Collect every line in the listing below that contains the string "should", treating uppercase and lowercase as different.

#### MATERIAL SHOWN ####

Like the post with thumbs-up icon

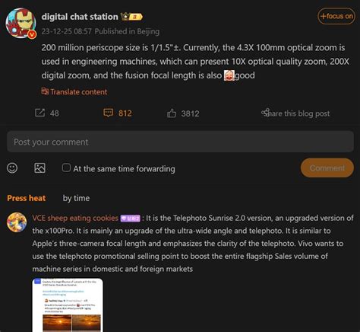point(172,113)
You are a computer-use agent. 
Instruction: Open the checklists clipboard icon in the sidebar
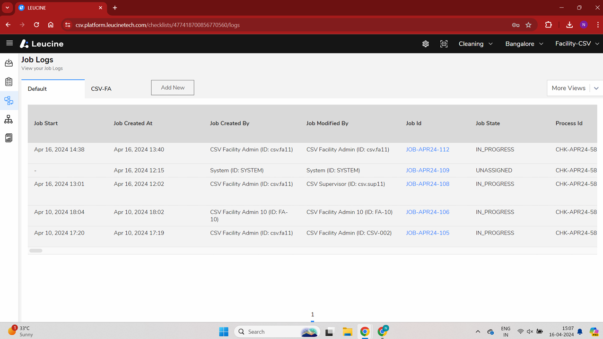(x=9, y=81)
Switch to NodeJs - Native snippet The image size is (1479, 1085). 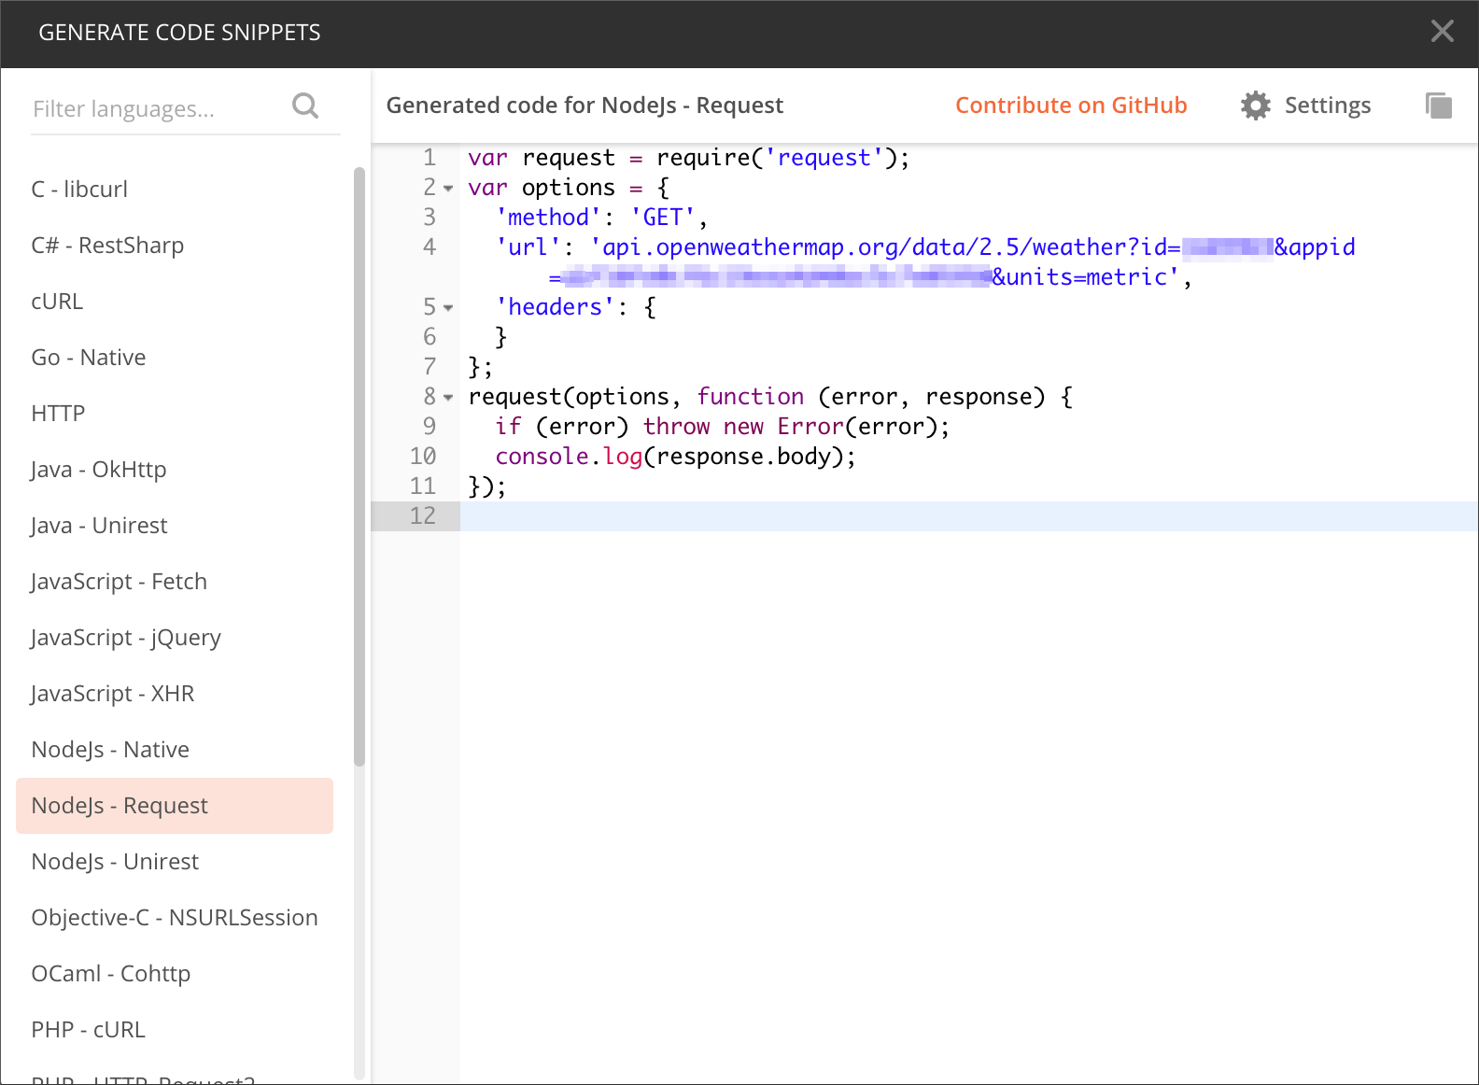tap(110, 750)
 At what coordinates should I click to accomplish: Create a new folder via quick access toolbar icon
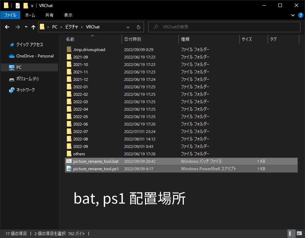tap(25, 5)
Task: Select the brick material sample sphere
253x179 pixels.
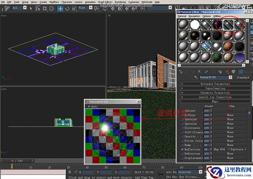Action: pos(228,46)
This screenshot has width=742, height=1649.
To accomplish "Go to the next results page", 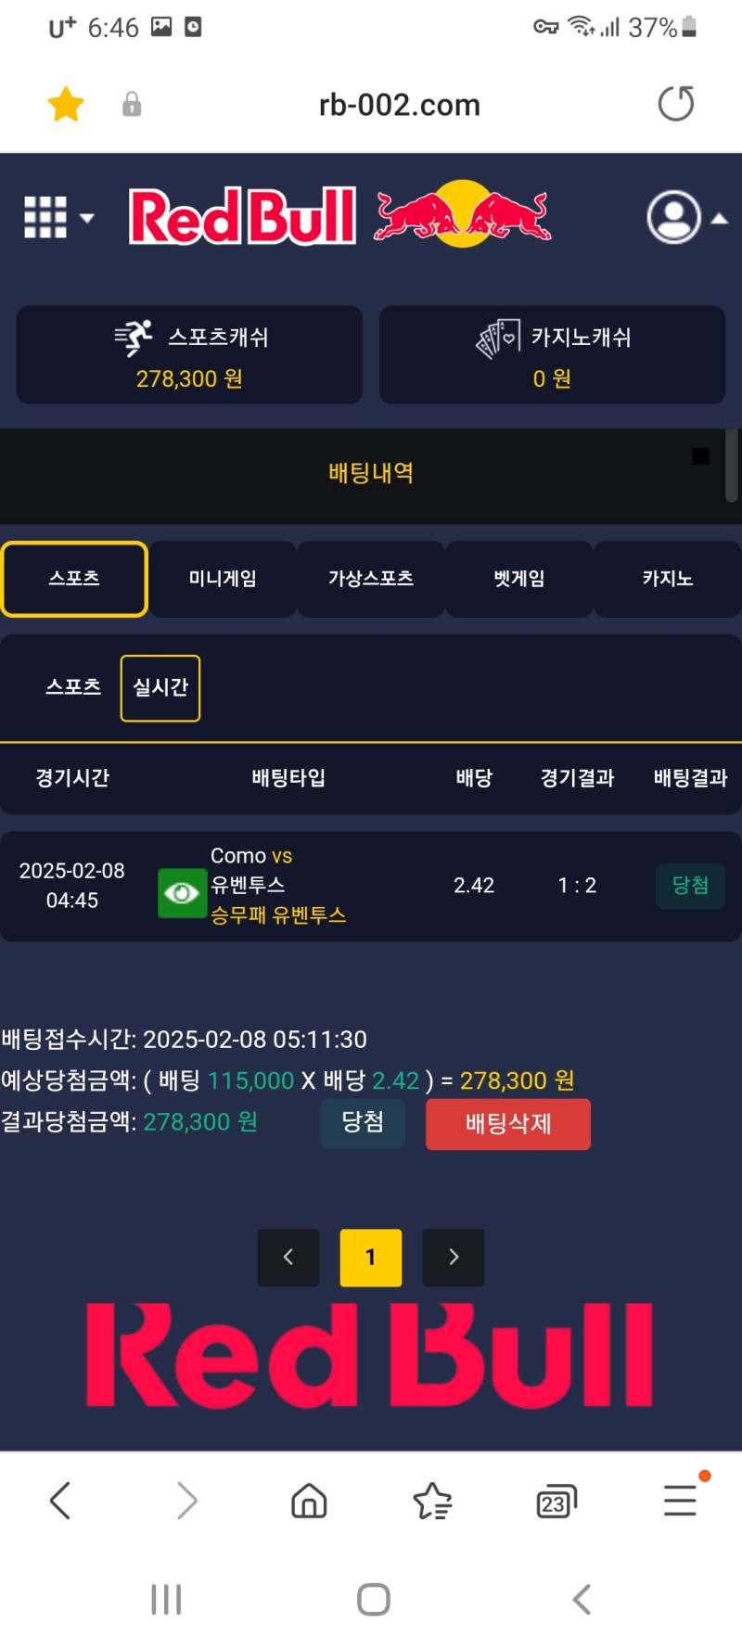I will 453,1257.

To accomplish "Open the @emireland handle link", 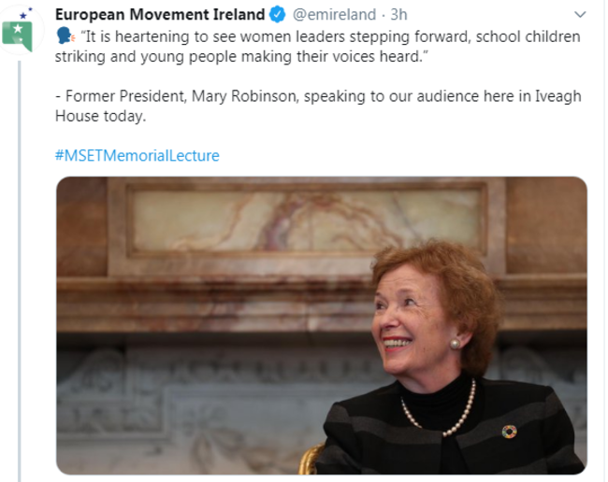I will tap(334, 15).
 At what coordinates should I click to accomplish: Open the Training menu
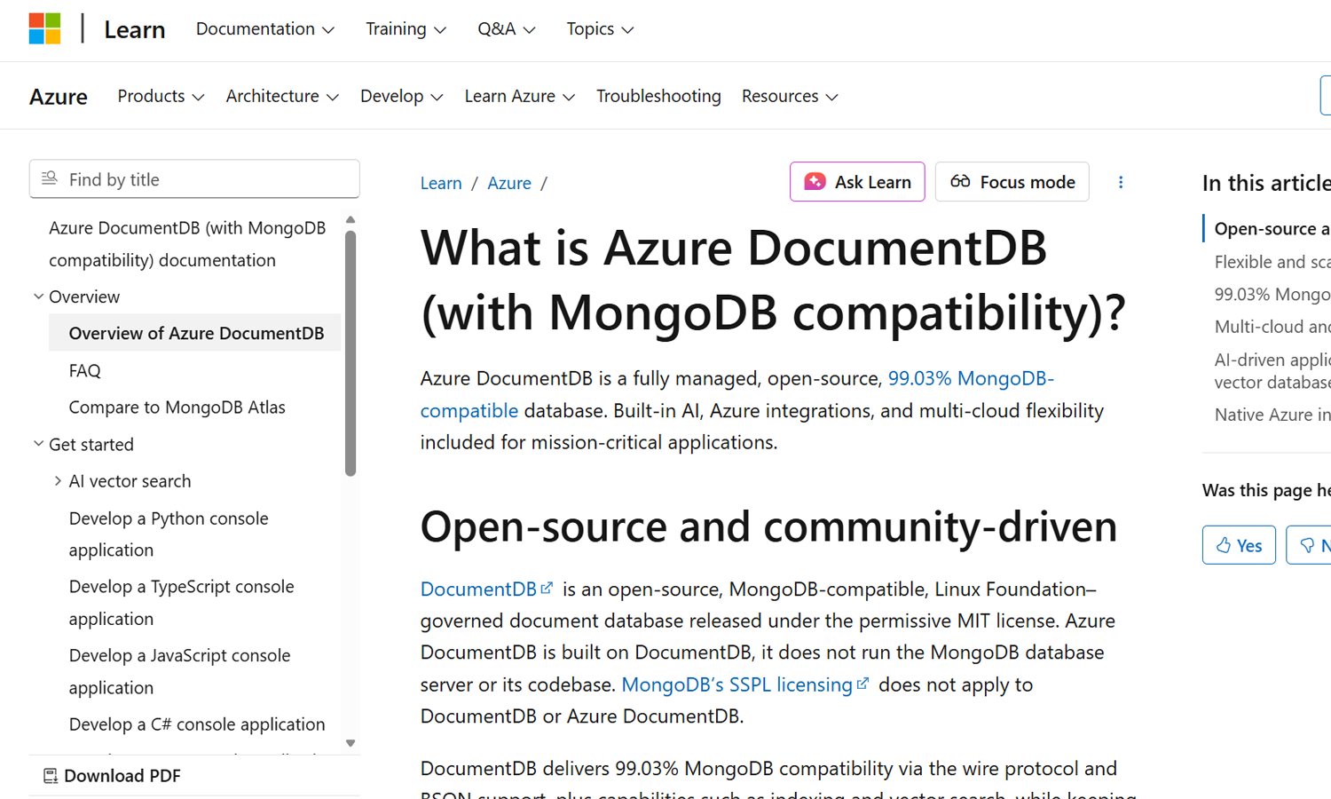[x=406, y=29]
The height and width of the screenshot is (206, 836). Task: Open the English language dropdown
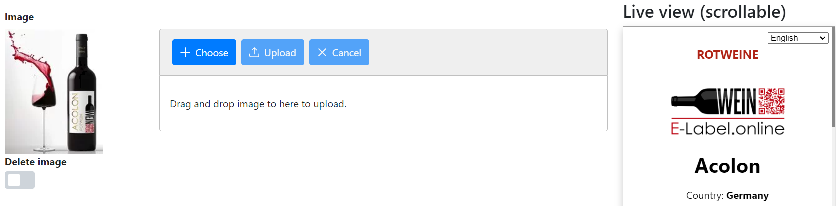tap(798, 38)
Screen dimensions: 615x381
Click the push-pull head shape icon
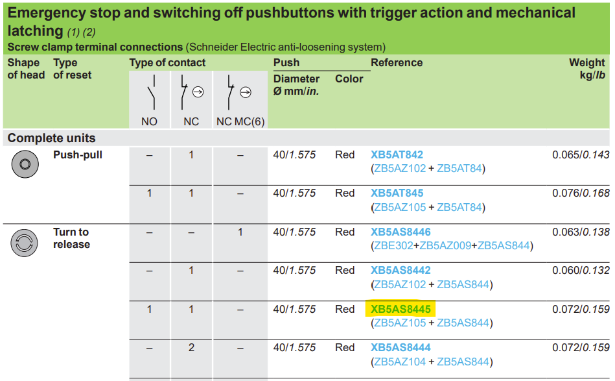click(x=25, y=164)
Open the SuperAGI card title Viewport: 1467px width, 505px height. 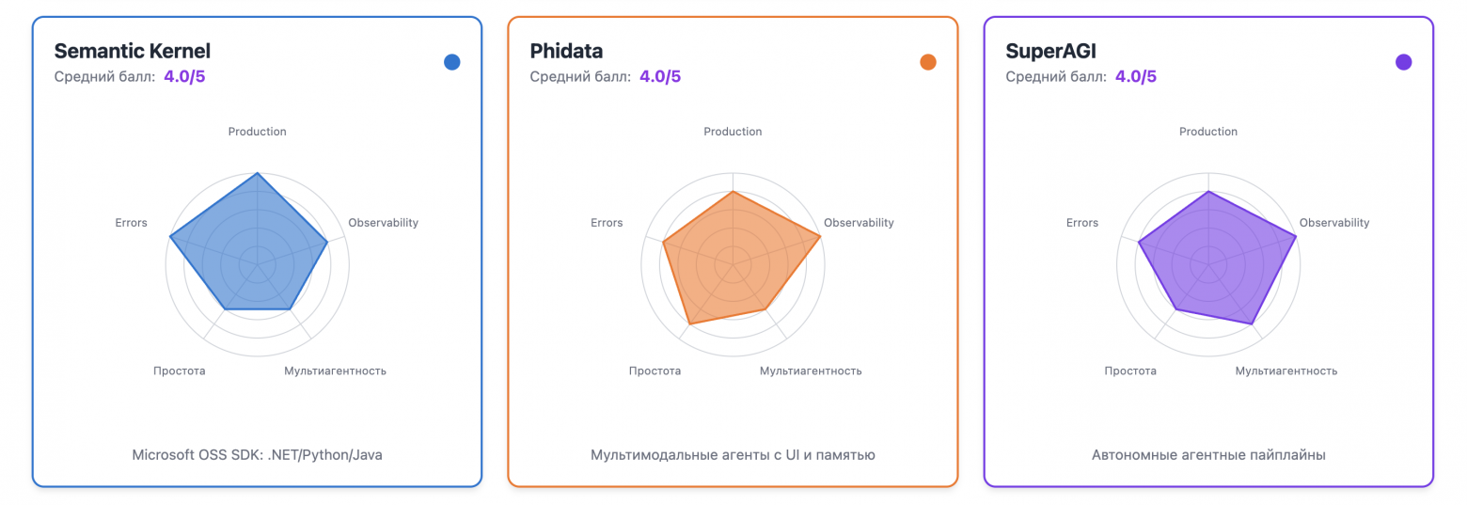click(1050, 51)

####

RESULT FOR THIS EXERCISE:
 At what coordinates should I click to accomplish: Create a new folder via quick access toolbar icon
 At what coordinates should I click to accomplish: Open the Training menu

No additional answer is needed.